▶ Source material
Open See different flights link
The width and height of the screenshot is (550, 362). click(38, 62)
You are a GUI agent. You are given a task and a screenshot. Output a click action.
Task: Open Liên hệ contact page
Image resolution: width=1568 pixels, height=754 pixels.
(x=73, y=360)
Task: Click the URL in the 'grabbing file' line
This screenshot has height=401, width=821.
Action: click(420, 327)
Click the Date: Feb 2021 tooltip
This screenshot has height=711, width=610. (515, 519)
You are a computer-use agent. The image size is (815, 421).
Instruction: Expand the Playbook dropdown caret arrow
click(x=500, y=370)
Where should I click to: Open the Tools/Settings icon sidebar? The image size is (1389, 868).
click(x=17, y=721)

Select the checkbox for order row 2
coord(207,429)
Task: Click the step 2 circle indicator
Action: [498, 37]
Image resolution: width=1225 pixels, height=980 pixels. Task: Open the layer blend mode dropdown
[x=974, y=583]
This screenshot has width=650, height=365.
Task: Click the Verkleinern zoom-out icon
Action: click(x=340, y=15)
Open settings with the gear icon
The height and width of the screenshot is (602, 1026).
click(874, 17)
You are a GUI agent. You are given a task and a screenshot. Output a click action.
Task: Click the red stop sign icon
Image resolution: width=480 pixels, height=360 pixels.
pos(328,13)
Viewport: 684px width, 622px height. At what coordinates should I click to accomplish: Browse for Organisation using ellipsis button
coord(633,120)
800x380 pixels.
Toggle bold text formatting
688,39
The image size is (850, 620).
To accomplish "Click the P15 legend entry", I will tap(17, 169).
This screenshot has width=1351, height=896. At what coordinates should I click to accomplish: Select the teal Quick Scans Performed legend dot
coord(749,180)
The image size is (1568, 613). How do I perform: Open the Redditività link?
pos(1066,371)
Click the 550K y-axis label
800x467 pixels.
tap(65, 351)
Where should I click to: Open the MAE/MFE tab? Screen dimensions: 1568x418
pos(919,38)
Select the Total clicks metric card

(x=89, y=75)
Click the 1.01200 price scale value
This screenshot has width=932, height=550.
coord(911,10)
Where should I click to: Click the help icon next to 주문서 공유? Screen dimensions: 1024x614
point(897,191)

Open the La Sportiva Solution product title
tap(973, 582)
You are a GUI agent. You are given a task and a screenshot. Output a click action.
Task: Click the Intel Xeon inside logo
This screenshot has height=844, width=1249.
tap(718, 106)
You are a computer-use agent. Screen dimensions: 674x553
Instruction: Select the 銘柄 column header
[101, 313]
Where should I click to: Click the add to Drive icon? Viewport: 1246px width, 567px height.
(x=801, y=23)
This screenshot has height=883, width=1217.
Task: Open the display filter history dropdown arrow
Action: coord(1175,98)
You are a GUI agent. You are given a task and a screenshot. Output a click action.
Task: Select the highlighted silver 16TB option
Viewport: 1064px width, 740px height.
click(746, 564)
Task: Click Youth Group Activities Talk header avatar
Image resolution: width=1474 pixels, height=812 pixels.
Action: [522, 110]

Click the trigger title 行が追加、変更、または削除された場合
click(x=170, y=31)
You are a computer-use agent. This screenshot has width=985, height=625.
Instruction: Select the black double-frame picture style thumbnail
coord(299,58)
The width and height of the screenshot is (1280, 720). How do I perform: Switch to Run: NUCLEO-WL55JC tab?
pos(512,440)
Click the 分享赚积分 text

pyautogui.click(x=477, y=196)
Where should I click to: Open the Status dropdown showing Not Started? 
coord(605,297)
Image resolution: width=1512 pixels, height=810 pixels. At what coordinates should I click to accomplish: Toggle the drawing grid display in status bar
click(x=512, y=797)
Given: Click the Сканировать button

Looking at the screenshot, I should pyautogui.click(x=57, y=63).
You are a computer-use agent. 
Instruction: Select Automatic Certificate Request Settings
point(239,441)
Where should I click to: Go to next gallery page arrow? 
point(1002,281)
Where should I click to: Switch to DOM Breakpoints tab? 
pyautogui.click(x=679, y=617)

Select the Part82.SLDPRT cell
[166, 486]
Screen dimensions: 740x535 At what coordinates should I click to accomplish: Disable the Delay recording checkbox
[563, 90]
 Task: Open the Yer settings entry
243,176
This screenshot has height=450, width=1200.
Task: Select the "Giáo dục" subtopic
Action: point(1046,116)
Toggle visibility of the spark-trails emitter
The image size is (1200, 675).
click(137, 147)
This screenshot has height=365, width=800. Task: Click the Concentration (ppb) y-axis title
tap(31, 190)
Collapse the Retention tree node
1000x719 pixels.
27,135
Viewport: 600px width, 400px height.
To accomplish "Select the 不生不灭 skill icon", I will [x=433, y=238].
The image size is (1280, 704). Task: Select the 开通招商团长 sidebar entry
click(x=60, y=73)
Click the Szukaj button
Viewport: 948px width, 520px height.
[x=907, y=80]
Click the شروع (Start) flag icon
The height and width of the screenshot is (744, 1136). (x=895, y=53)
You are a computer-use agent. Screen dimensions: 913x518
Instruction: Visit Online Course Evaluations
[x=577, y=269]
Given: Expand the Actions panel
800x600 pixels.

▶ What needs to be done
Every line in the listing above should be repeated exactly.

▶ Written solution
Open See different flights link
The width and height of the screenshot is (550, 362). click(38, 62)
You are a GUI agent. You are given a task and a screenshot. Output a click action.
Task: Open Liên hệ contact page
Image resolution: width=1568 pixels, height=754 pixels.
(x=73, y=360)
Task: Click the URL in the 'grabbing file' line
This screenshot has height=401, width=821.
Action: click(420, 327)
Click the Date: Feb 2021 tooltip
This screenshot has height=711, width=610. (515, 519)
You are a computer-use agent. The image size is (815, 421).
Instruction: Expand the Playbook dropdown caret arrow
click(x=500, y=370)
Where should I click to: Open the Tools/Settings icon sidebar? The image size is (1389, 868).
click(x=17, y=721)

Select the checkbox for order row 2
coord(207,429)
Task: Click the step 2 circle indicator
Action: [498, 37]
Image resolution: width=1225 pixels, height=980 pixels. Task: Open the layer blend mode dropdown
[x=974, y=583]
This screenshot has width=650, height=365.
Task: Click the Verkleinern zoom-out icon
Action: click(x=340, y=15)
Open settings with the gear icon
The height and width of the screenshot is (602, 1026).
click(874, 17)
You are a GUI agent. You are given a task and a screenshot. Output a click action.
Task: Click the red stop sign icon
Image resolution: width=480 pixels, height=360 pixels.
pos(328,13)
Viewport: 684px width, 622px height. At what coordinates should I click to accomplish: Browse for Organisation using ellipsis button
coord(633,120)
800x380 pixels.
Toggle bold text formatting
688,39
The image size is (850, 620).
To accomplish "Click the P15 legend entry", I will tap(17, 169).
This screenshot has width=1351, height=896. At what coordinates should I click to accomplish: Select the teal Quick Scans Performed legend dot
coord(749,180)
The image size is (1568, 613). How do I perform: Open the Redditività link?
pos(1066,371)
Click the 550K y-axis label
800x467 pixels.
tap(65, 351)
Where should I click to: Open the MAE/MFE tab? Screen dimensions: 1568x418
pos(919,38)
Select the Total clicks metric card

(x=89, y=75)
Click the 1.01200 price scale value
This screenshot has width=932, height=550.
coord(911,10)
Where should I click to: Click the help icon next to 주문서 공유? Screen dimensions: 1024x614
point(897,191)

Open the La Sportiva Solution product title
tap(973, 582)
You are a GUI agent. You are given a task and a screenshot. Output a click action.
Task: Click the Intel Xeon inside logo
This screenshot has height=844, width=1249.
tap(718, 106)
You are a computer-use agent. Screen dimensions: 674x553
Instruction: Select the 銘柄 column header
[101, 313]
Where should I click to: Click the add to Drive icon? Viewport: 1246px width, 567px height.
(x=801, y=23)
This screenshot has height=883, width=1217.
Task: Open the display filter history dropdown arrow
Action: coord(1175,98)
You are a GUI agent. You are given a task and a screenshot. Output a click action.
Task: Select the highlighted silver 16TB option
Viewport: 1064px width, 740px height.
click(746, 564)
Task: Click Youth Group Activities Talk header avatar
Image resolution: width=1474 pixels, height=812 pixels.
Action: [522, 110]

Click the trigger title 行が追加、変更、または削除された場合
click(x=170, y=31)
You are a computer-use agent. This screenshot has width=985, height=625.
Instruction: Select the black double-frame picture style thumbnail
coord(299,58)
The width and height of the screenshot is (1280, 720). How do I perform: Switch to Run: NUCLEO-WL55JC tab?
pos(512,440)
Click the 分享赚积分 text

pyautogui.click(x=477, y=196)
Where should I click to: Open the Status dropdown showing Not Started? 
coord(605,297)
Image resolution: width=1512 pixels, height=810 pixels. At what coordinates should I click to accomplish: Toggle the drawing grid display in status bar
click(x=512, y=797)
Given: Click the Сканировать button

Looking at the screenshot, I should pyautogui.click(x=57, y=63).
You are a computer-use agent. 
Instruction: Select Automatic Certificate Request Settings
point(239,441)
Where should I click to: Go to next gallery page arrow? 
point(1002,281)
Where should I click to: Switch to DOM Breakpoints tab? 
pyautogui.click(x=679, y=617)

Select the Part82.SLDPRT cell
[166, 486]
Screen dimensions: 740x535 At what coordinates should I click to accomplish: Disable the Delay recording checkbox
[563, 90]
 Task: Open the Yer settings entry
243,176
This screenshot has height=450, width=1200.
Task: Select the "Giáo dục" subtopic
Action: point(1046,116)
Toggle visibility of the spark-trails emitter
The image size is (1200, 675).
click(137, 147)
This screenshot has height=365, width=800. Task: Click the Concentration (ppb) y-axis title
tap(31, 190)
Collapse the Retention tree node
1000x719 pixels.
27,135
Viewport: 600px width, 400px height.
To accomplish "Select the 不生不灭 skill icon", I will [x=433, y=238].
The image size is (1280, 704). Task: Select the 开通招商团长 sidebar entry
click(x=60, y=73)
Click the Szukaj button
Viewport: 948px width, 520px height.
[x=907, y=80]
Click the شروع (Start) flag icon
The height and width of the screenshot is (744, 1136). (x=895, y=53)
You are a computer-use agent. Screen dimensions: 913x518
Instruction: Visit Online Course Evaluations
[x=577, y=269]
Given: Expand the Actions panel
800x600 pixels.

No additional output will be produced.